## [Langkah Kerja]
1. Ringkas paragraf artikel tentang antrean BBM di Surabaya yang diawali "Antrean kendaraan pribadi" menjadi satu kalimat yang tetap memuat fakta utamanya.
2. Salin tanpa perubahan bagian artikel tentang antrean BBM di Surabaya dari "Antrean masih terjadi" sampai "buka dan mengantre.".

## [Teks Sumber]
Rencana kenaikan harga BBM bersubsidi mendapat respons tak simpatik, terutama beli panik. BBM bersubsidi perlu dialihkan untuk sektor produktif antara lain angkutan umum sehingga lebih tepat sasaran.
Oleh
AMBROSIUS HARTO MANUMOYOSO
·3 menit baca
SURABAYA, KOMPAS — Warga Surabaya, Jawa Timur, merespons rencana pemerintah menaikkan harga bahan bakar minyak bersubsidi dengan panik membeli BBM. Mereka menyerbu stasiun pengisian bahan bakar untuk umum (SPBU) dan rela mengantre demi mengisi penuh tangki kendaraan dengan pertalite atau solar bersubsidi.
Antrean kendaraan pribadi, baik mobil maupun sepeda motor, mulai mengular sejak Rabu (31/8/2022) selepas pukul 18.00 WIB. Warga menyerbu SPBU dalam pengelolaan PT Pertamina (Persero) atau mitra swasta hampir di seluruh wilayah Surabaya. Di ibu kota Jatim ini, berdasarkan catatan Kementerian ESDM terdapat lebih dari 110 SPBU.
Antrean masih terjadi bahkan selepas SPBU tutup pukul 22.00 WIB. Operasional sebagian SPBU ada yang nonstop atau 24 jam tetapi kebanyakan sudah tutup sebelum tengah malam. Namun, deretan mobil dan sepeda motor masih mengantre, bahkan sampai tengah malam. Mereka yang kehabisan di suatu SPBU akan berkeliling mencari SPBU yang masih buka dan mengantre.

## [Data Latihan]
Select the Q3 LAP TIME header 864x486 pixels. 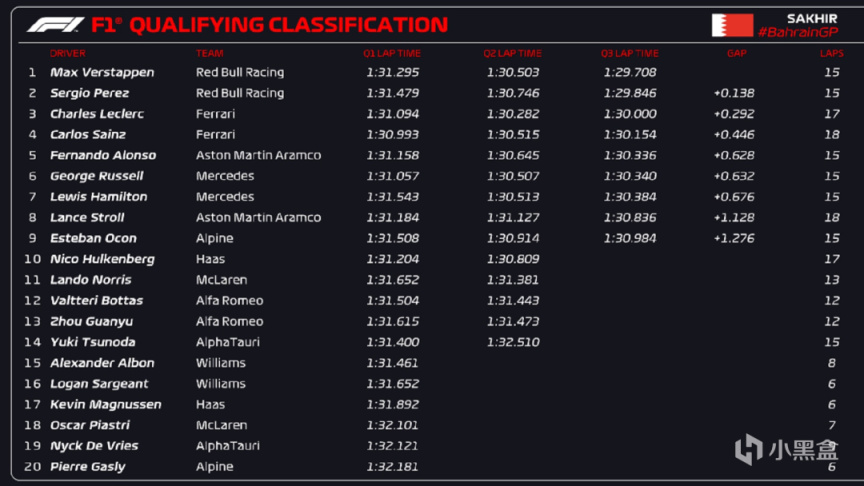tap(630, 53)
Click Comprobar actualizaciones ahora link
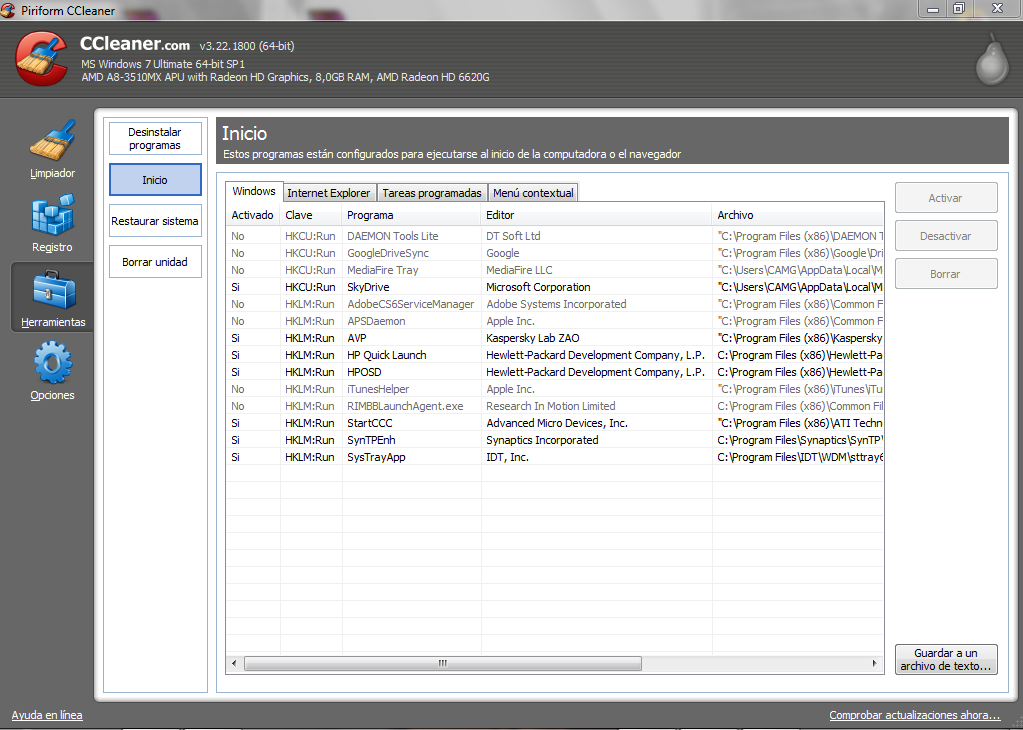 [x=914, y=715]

## [Jawaban]
1. Sejak Rabu (31/8/2022) selepas pukul 18.00 WIB, antrean mobil dan sepeda motor pribadi mengular di SPBU yang dikelola PT Pertamina (Persero) atau mitra swasta di hampir seluruh Surabaya, kota yang menurut Kementerian ESDM memiliki lebih dari 110 SPBU.

2.
Antrean masih terjadi bahkan selepas SPBU tutup pukul 22.00 WIB. Operasional sebagian SPBU ada yang nonstop atau 24 jam tetapi kebanyakan sudah tutup sebelum tengah malam. Namun, deretan mobil dan sepeda motor masih mengantre, bahkan sampai tengah malam. Mereka yang kehabisan di suatu SPBU akan berkeliling mencari SPBU yang masih buka dan mengantre.